FLAGSTAFF, Ariz. – On March 21, indigenous spiritual leaders, environmental groups, tribal officials and community members welcomed more than 100 participants of the Longest Walk II.
The Longest Walk II is a five-month journey that began in San Francisco and will finish in Washington, D.C., bringing attention to environmental protection and Native rights. It marks the 30th anniversary of the original Longest Walk of 1978, which resulted in historic changes for American Indians.
;’We’ve crossed 18 mountain ranges. We have walked 980 miles to be here,” said Dennis Banks, co-founder of the American Indian Movement and lead coordinator for the southern route of the Longest Walk II. ”Thirty years ago, a walk took place across this country and one of the issues that we brought before members of Congress was the issue of the San Francisco Peaks, the holy mountain. Thirty years later, we are still concerned about the destruction and the violation of the holiness of this mountain.”
A sunrise prayer gathering was held on Arizona’s San Francisco Peaks, where Snowbowl, a small private ski resort, has been attempting to expand and make snow from treated sewage effluent. More than 13 indigenous nations hold the peaks holy and are unified in resisting the desecration of this sacred site.

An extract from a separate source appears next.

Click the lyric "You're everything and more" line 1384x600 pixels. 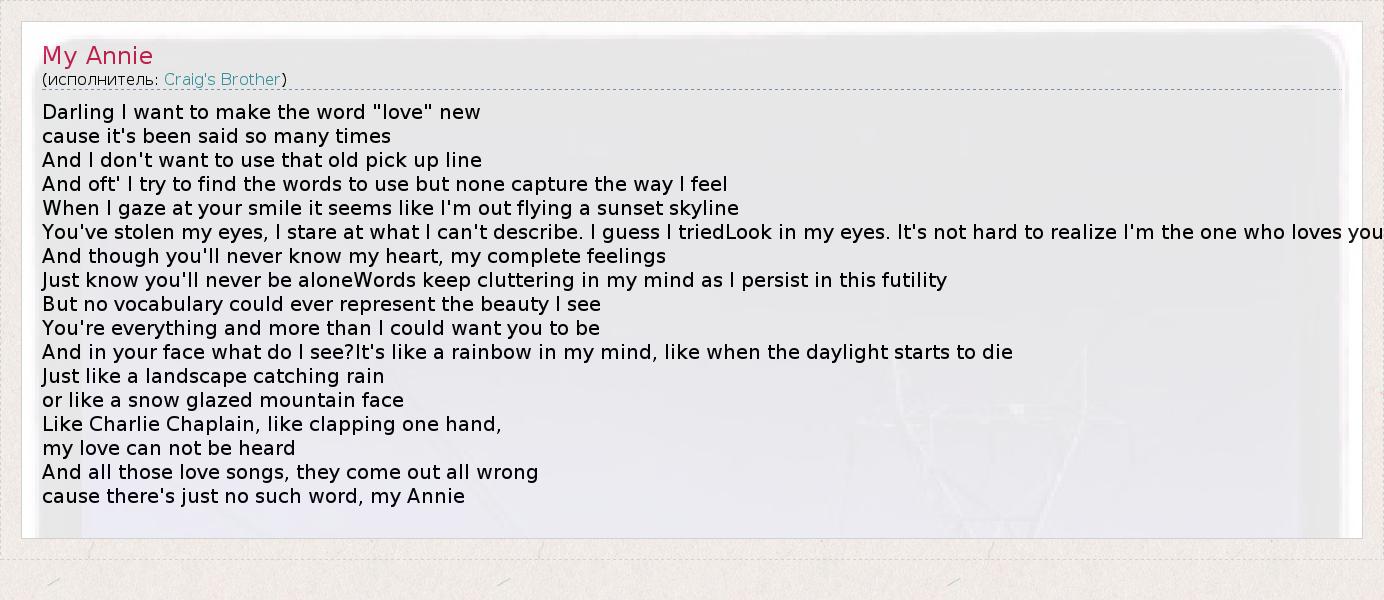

Following the ceremony, the walkers proceeded down the mountain, picking up trash on their way to Flagstaff City Hall for a news conference and rally. Representatives of the Save the Peaks Coalition, Sierra Club, ECHOES, Black Mesa Water Coalition and C-Aquifer for Dine’ addressed the issues facing their communities and voiced their support for the Longest Walk II.
Shelby Ray, a 16-year-old representative of Youth of the Peaks, expressed her gratitude and encouragement to the young walkers, saying, ”We need more youth to speak out and take action for the environment and our rights.”
”The Longest Walk II is a spiritual walk for the protection of our Mother Earth,” said Jeneda Benally, a volunteer with the Save the Peaks Coalition. ”We are honored and blessed to welcome and host everyone who is on this historic journey. From the holy San Francisco Peaks to Black Mesa, Yucca Mountain, Bear Butte, Arctic National Wildlife Refuge, Shell Mounds and many, many more, the Longest Walk is here because we are still struggling to protect our cultures and land.”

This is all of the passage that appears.